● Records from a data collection
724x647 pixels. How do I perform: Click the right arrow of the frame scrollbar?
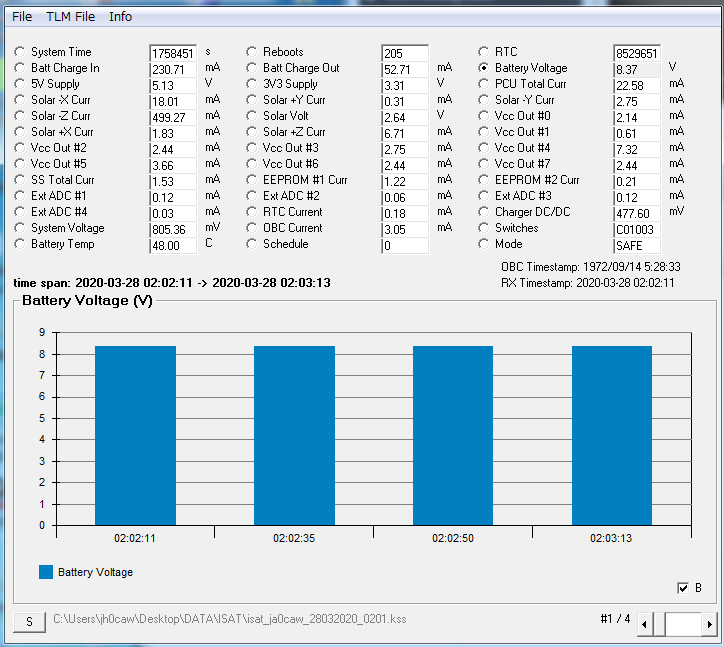pos(709,624)
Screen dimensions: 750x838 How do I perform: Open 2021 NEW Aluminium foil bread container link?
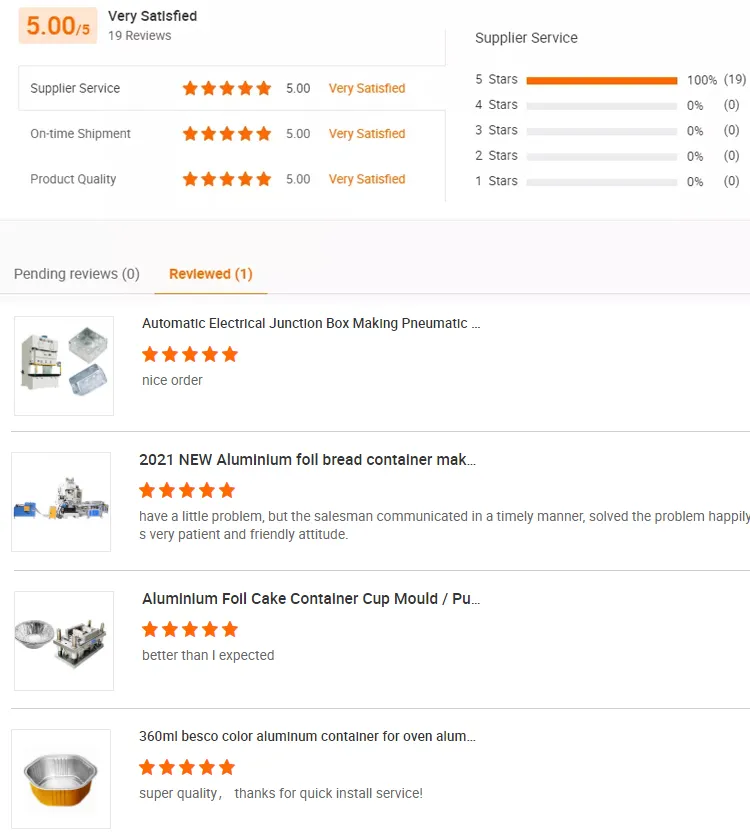(x=307, y=460)
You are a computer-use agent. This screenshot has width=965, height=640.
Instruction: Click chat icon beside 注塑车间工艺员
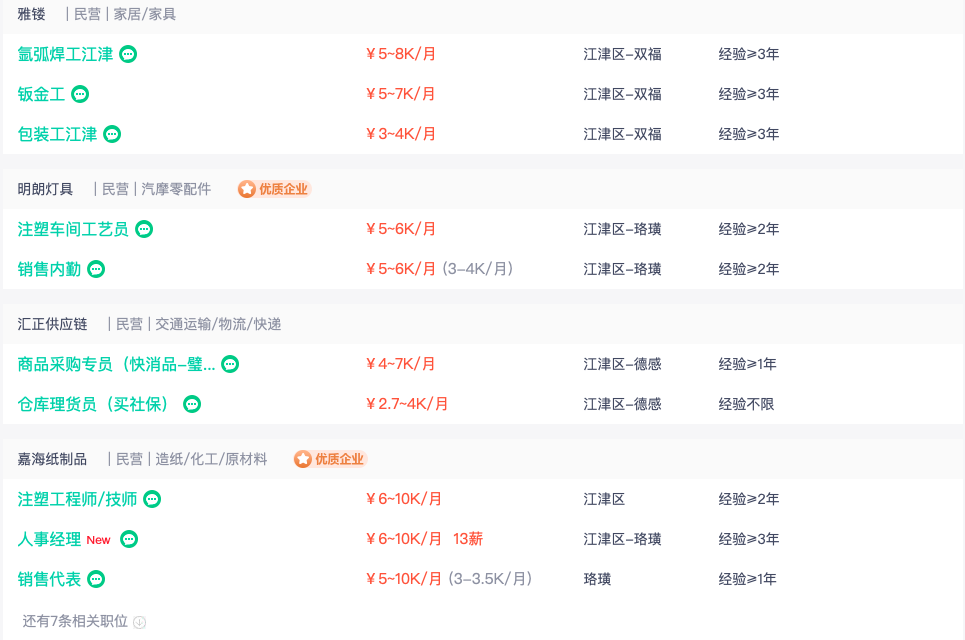tap(144, 229)
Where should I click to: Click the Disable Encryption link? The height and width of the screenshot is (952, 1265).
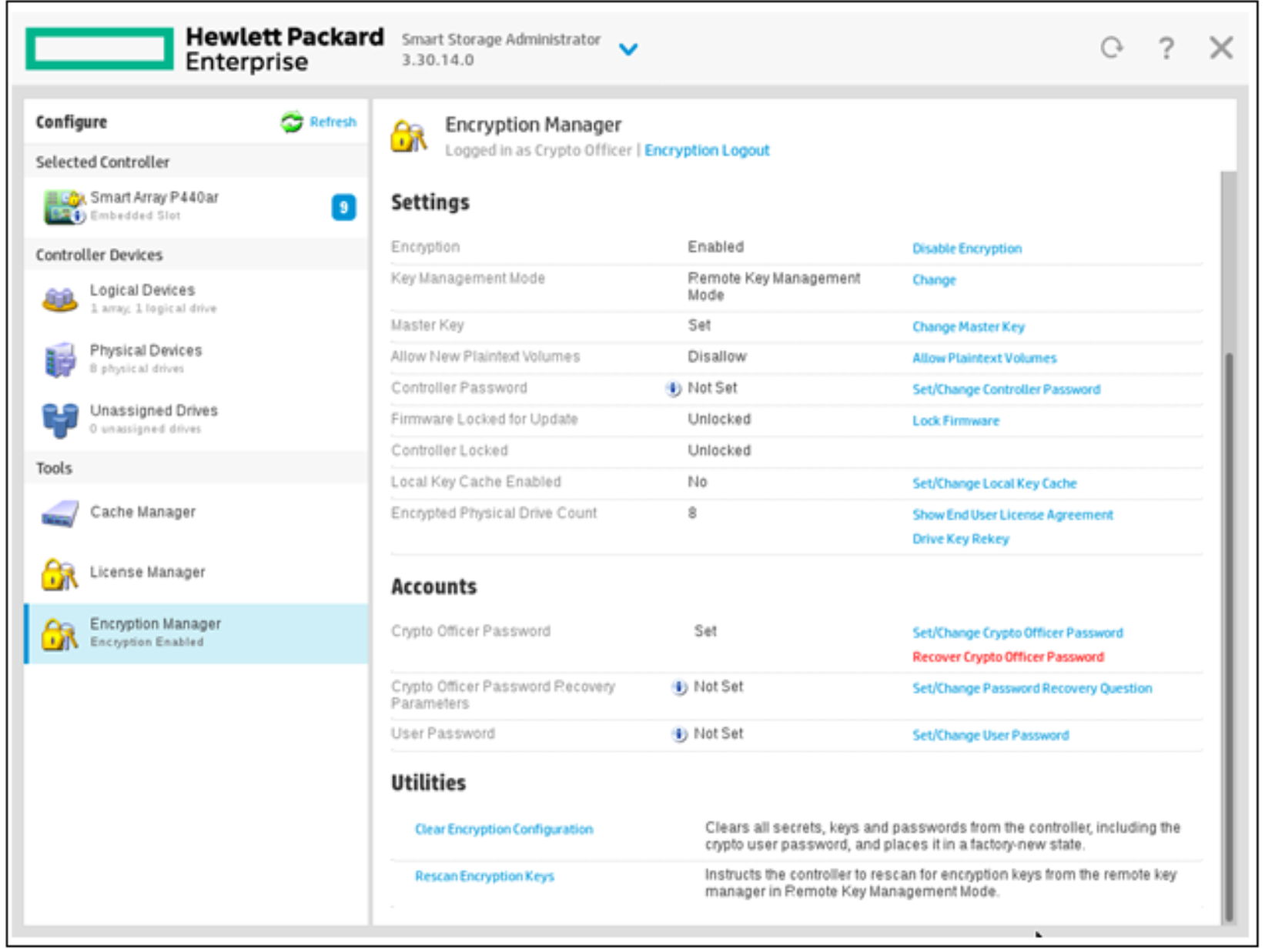coord(967,249)

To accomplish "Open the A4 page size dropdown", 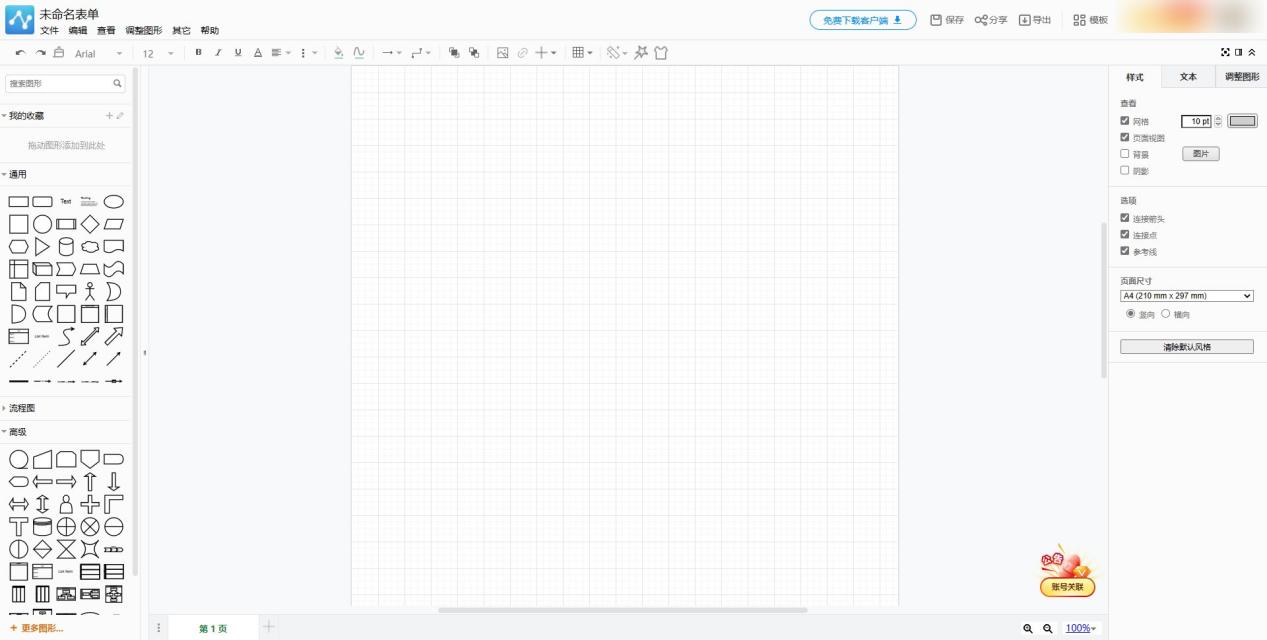I will (x=1186, y=296).
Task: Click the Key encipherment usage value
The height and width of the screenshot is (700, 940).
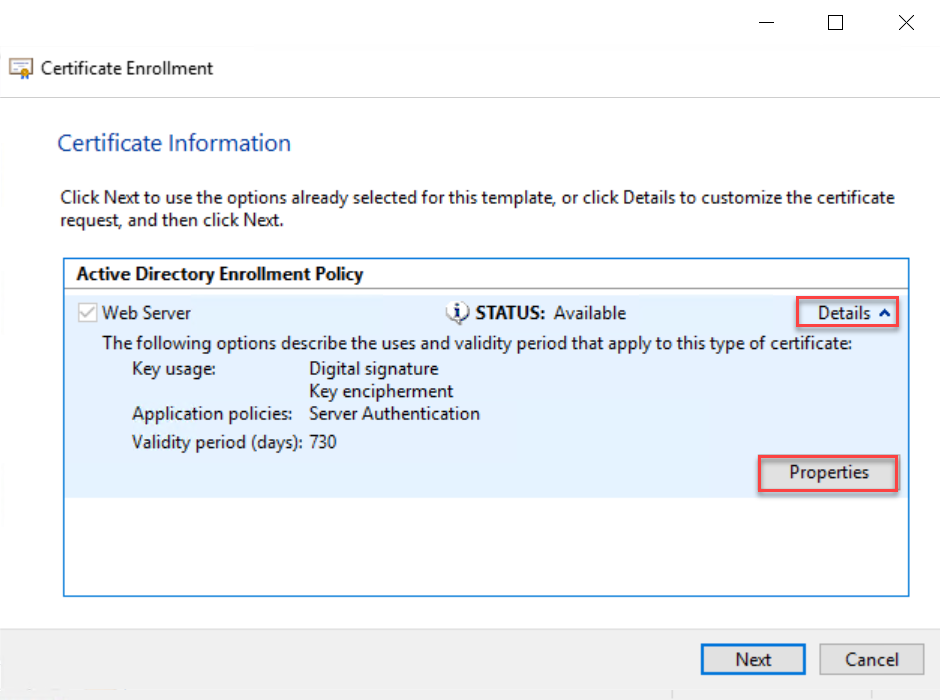Action: [381, 391]
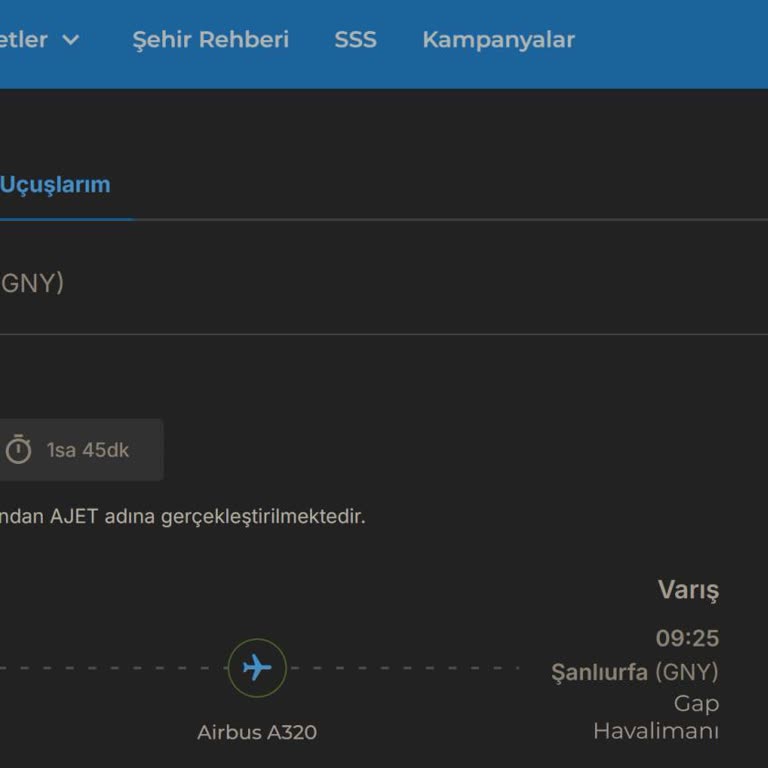Image resolution: width=768 pixels, height=768 pixels.
Task: Click the blue airplane icon on route line
Action: pos(257,667)
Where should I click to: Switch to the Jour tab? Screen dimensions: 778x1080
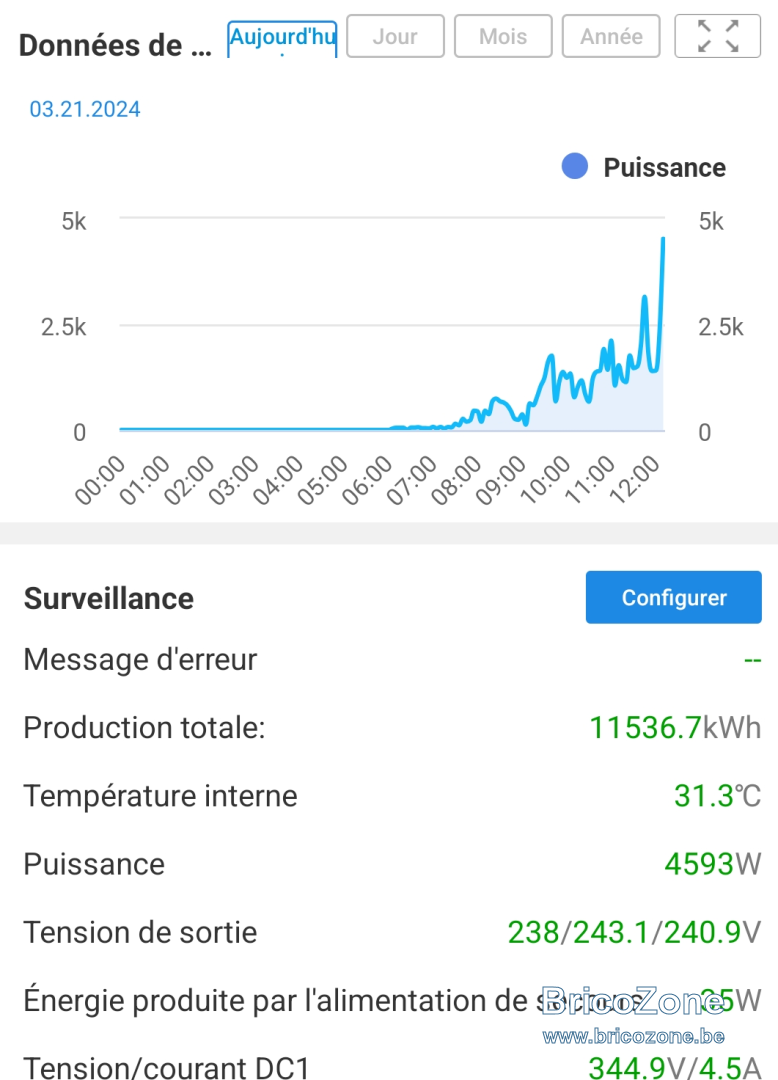click(395, 36)
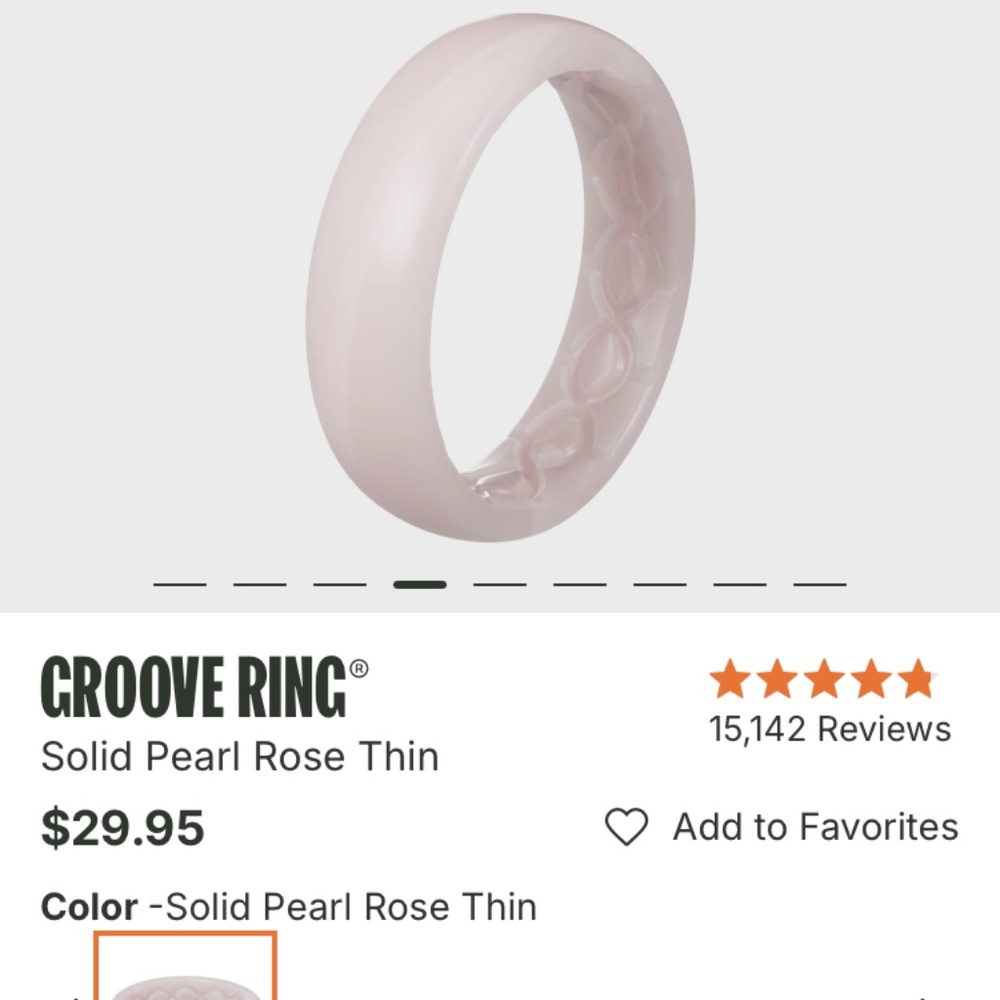Select the Solid Pearl Rose Thin color swatch
The width and height of the screenshot is (1000, 1000).
(185, 975)
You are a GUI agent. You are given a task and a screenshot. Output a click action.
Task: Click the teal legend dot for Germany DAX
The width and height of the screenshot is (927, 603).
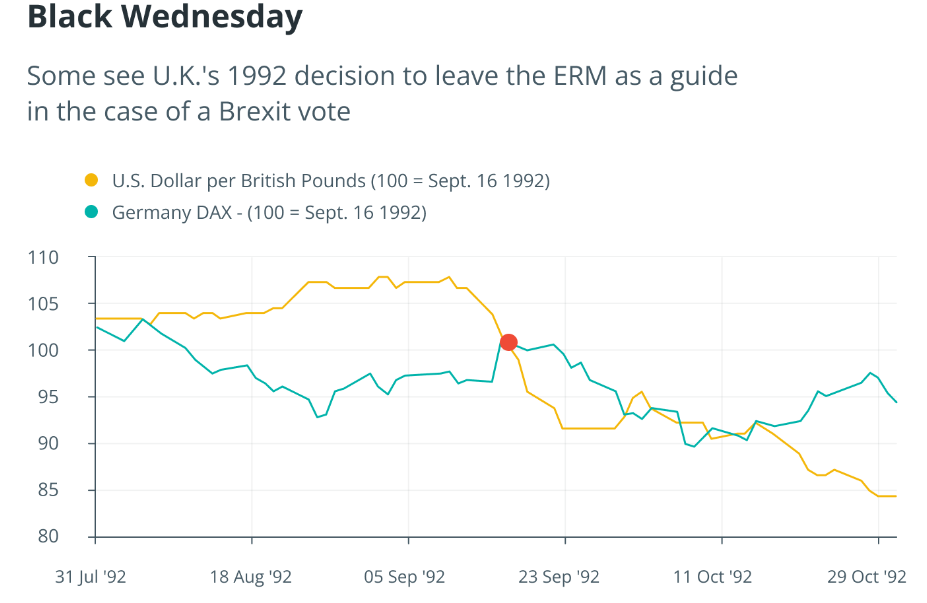point(91,212)
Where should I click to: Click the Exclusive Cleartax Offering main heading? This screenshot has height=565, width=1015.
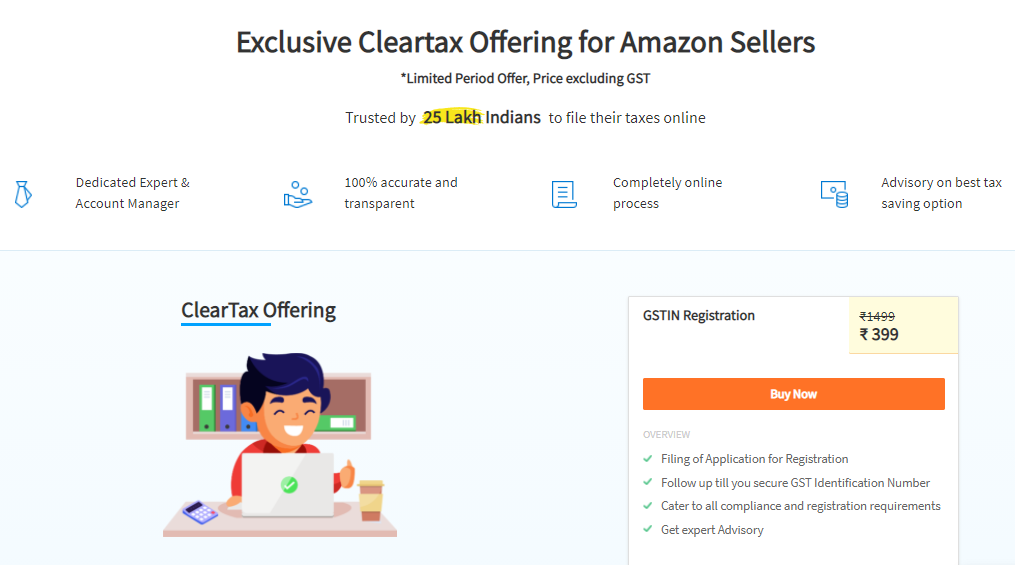pos(526,42)
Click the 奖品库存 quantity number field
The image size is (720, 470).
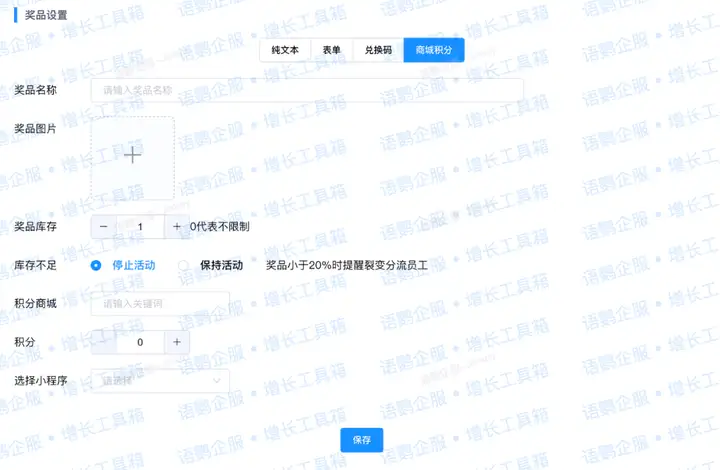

● REQUIRED ACTION
Find the line containing "Click the 奖品库存 quantity number field" in the records above and restate it, and each line after it through the end, word for word, dropping the pictures.

● WRITTEN SOLUTION
Click the 奖品库存 quantity number field
The image size is (720, 470).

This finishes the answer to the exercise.